## ASSIGNMENT
Write every record below out exactly; no images.

## EXERCISE MATERIALS
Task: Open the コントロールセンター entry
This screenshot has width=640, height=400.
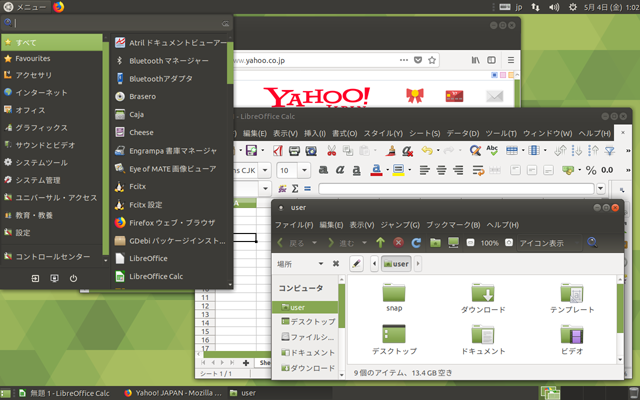Action: click(x=50, y=256)
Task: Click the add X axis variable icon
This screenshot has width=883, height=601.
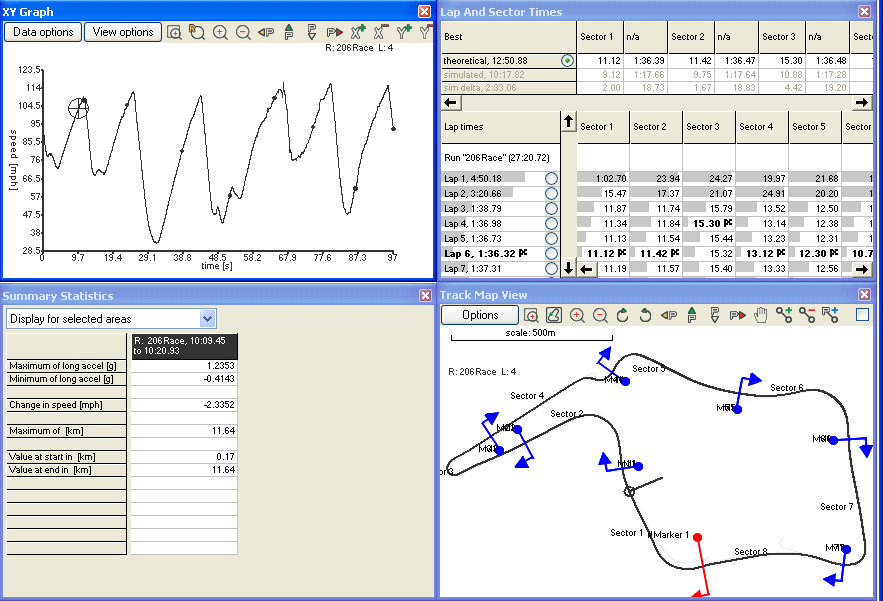Action: pos(357,32)
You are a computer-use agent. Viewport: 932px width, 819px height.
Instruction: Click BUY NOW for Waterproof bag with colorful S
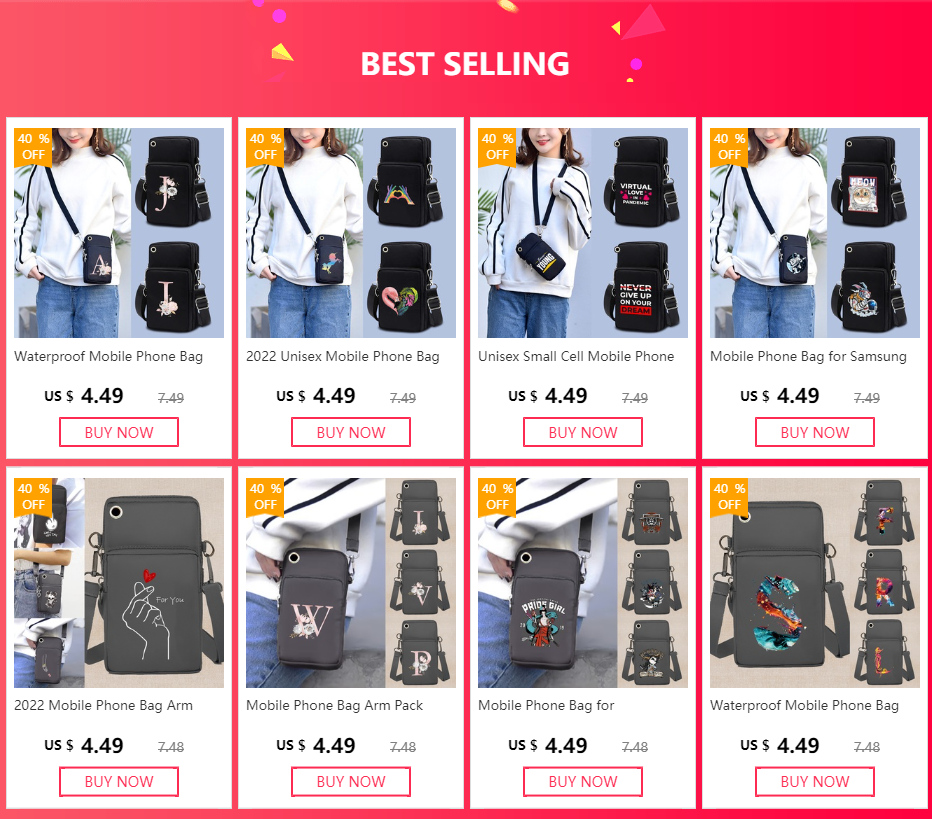pyautogui.click(x=815, y=782)

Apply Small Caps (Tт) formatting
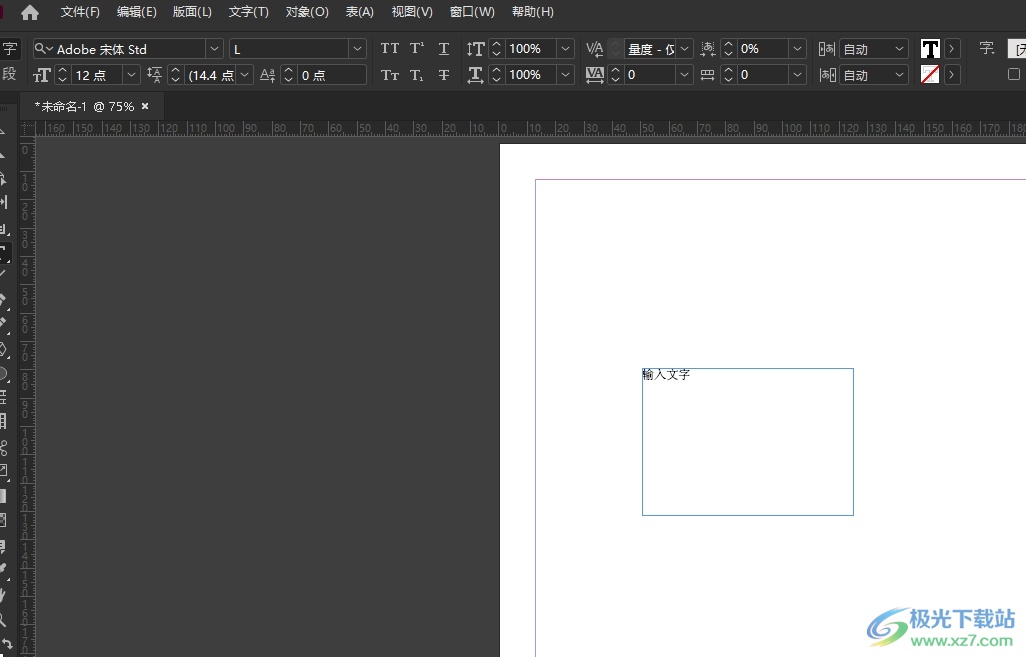[390, 75]
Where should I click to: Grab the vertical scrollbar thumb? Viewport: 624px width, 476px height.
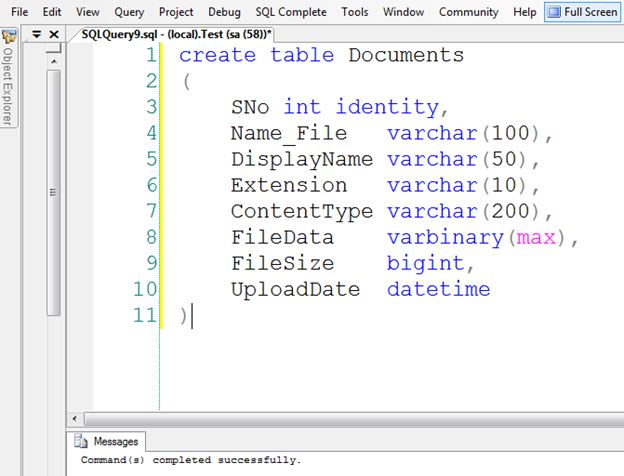tap(53, 193)

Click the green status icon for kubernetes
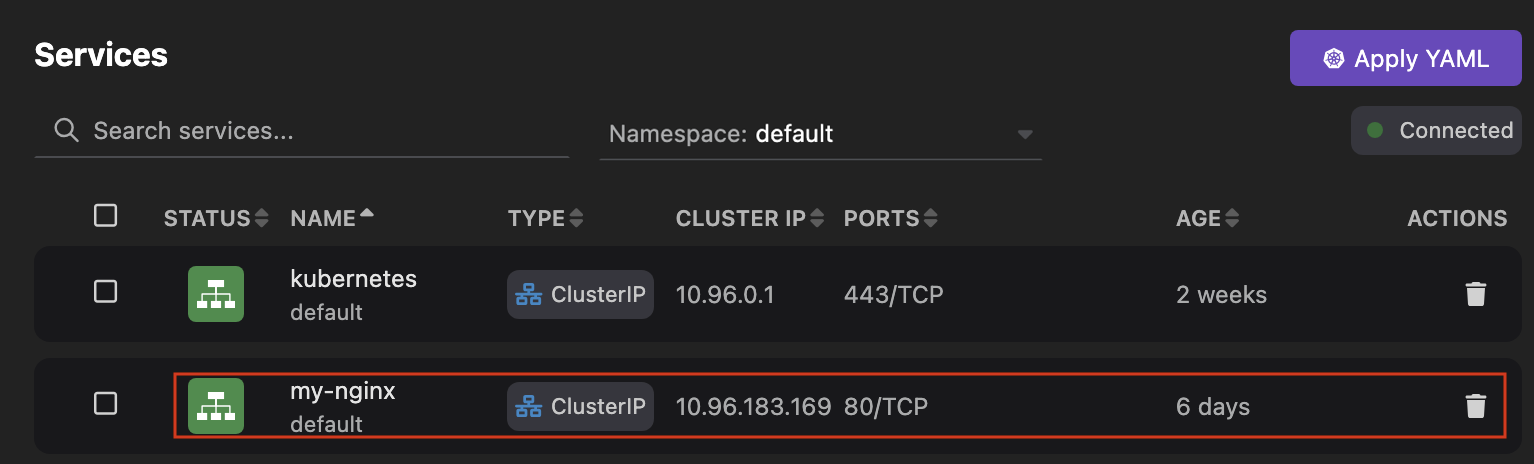[216, 294]
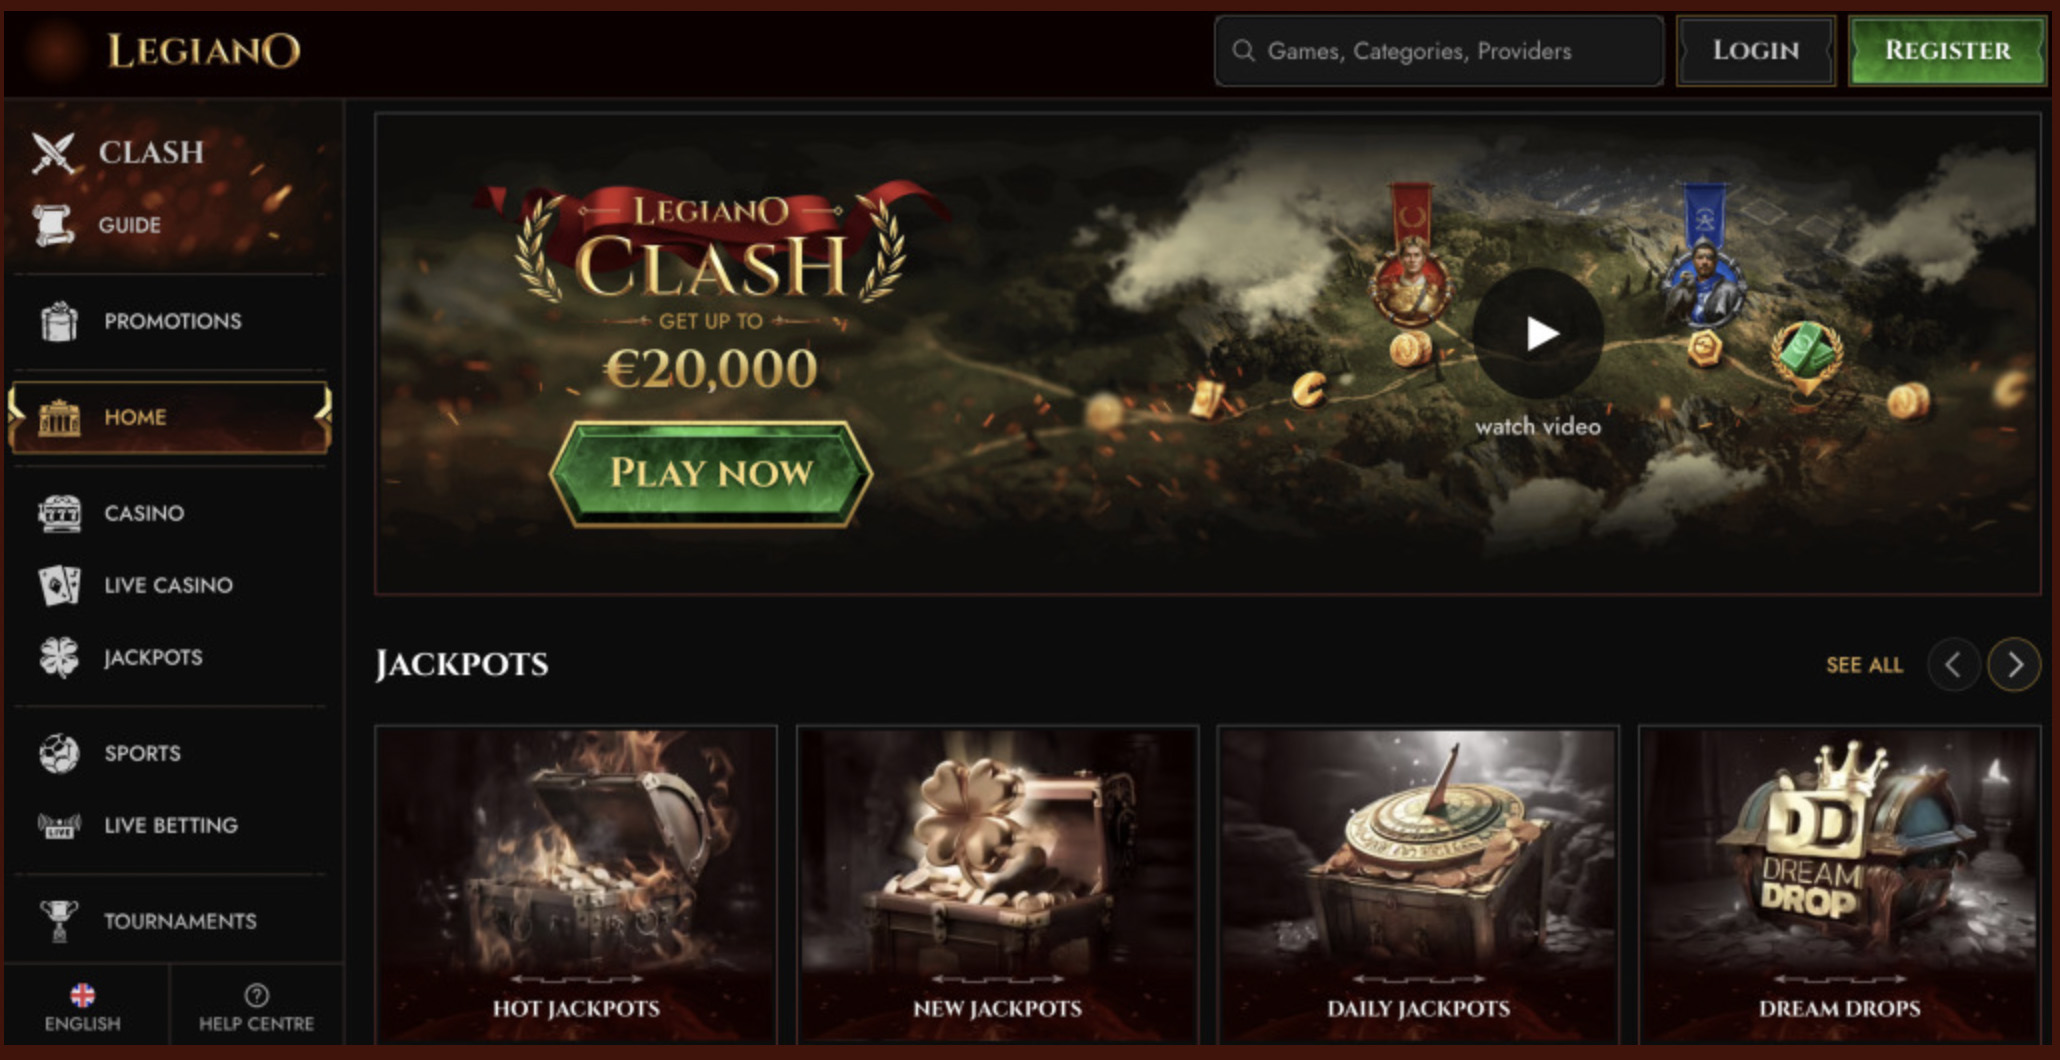Click the crossed swords Clash icon
The width and height of the screenshot is (2060, 1060).
pyautogui.click(x=53, y=153)
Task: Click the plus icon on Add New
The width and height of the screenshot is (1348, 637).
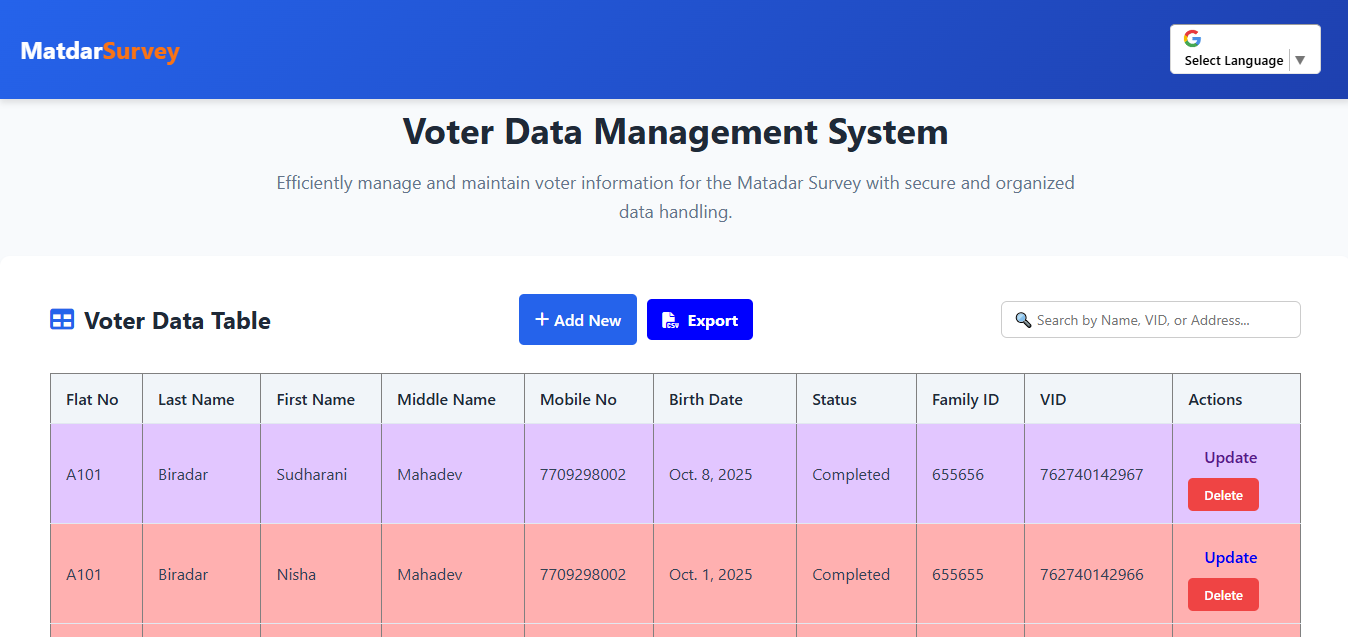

## RESULT FOR THIS TASK
Task: Open the コントロールセンター entry
This screenshot has width=640, height=400.
Action: click(x=50, y=256)
Task: Click the add X axis variable icon
This screenshot has width=883, height=601.
Action: pos(357,32)
You are a computer-use agent. Viewport: 932px width, 819px height.
Instruction: Click BUY NOW for Waterproof bag with colorful S
pyautogui.click(x=815, y=782)

Apply Small Caps (Tт) formatting
[390, 75]
Where should I click to: Grab the vertical scrollbar thumb? Viewport: 624px width, 476px height.
tap(53, 193)

Click the green status icon for kubernetes
[216, 294]
Click the crossed swords Clash icon
The width and height of the screenshot is (2060, 1060).
pyautogui.click(x=53, y=153)
Task: Click the plus icon on Add New
The width and height of the screenshot is (1348, 637).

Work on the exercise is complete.